Sur la route de Bayonne à Paris, le château de Pardaillan se trouve. Mais Pol de Guezevern ne savait pas encore qu’Éliane était la comtesse de Pardaillan.

À Paris… Mais je vous ai déjà dit le reste. Pol de Guezevern m’a investi de son autorité. Roger, pour toi son fils ; Gaëtan, pour vous qui aimez sa fille, je suis Pol de Guezevern.

Les deux jeunes gens l’écoutèrent encore après qu’il eut fini de parler. Il y avait dans son accent une autorité qui forçait la confiance.

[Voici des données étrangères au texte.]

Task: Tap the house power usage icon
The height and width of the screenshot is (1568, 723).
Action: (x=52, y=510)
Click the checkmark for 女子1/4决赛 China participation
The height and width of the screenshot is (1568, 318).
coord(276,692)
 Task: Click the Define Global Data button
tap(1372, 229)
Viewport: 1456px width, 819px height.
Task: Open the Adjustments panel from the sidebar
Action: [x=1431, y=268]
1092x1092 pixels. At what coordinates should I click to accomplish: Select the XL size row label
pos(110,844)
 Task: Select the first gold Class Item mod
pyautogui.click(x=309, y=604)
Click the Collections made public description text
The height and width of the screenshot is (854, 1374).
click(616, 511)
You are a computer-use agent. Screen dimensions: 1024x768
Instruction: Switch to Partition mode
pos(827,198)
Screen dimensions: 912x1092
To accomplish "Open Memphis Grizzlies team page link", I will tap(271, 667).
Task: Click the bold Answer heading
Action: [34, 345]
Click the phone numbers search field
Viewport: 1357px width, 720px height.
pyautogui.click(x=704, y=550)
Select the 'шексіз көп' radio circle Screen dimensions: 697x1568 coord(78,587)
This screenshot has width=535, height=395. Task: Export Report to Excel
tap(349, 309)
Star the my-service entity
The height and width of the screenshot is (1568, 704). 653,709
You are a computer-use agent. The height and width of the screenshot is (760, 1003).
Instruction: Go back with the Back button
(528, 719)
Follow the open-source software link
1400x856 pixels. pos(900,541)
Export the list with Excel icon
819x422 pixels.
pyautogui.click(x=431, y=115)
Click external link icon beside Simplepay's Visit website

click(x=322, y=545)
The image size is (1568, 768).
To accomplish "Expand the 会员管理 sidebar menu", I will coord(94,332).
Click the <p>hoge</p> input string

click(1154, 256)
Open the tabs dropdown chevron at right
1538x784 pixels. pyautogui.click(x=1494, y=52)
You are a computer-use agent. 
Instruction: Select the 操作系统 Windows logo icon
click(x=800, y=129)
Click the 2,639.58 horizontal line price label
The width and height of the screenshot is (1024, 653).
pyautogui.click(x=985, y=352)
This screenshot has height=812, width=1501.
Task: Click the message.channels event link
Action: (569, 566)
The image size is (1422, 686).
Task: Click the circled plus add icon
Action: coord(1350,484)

Depuis longtemps déjà, le beffroi avait laissé tomber les douze coups de minuit. L’auberge dormait. La campagne solitaire faisait silence. Le ciel, un instant purifié, recommençait à se couvrir de grands nuages, qui nageaient dans le bleu comme d’immenses navires et passaient avec lenteur sur le disque de la lune.

— Que voulez-vous de nous ? demanda brusquement Gaëtan ; moi, je suis ici pour la comtesse Éliane. Le More sourit en regardant Roger.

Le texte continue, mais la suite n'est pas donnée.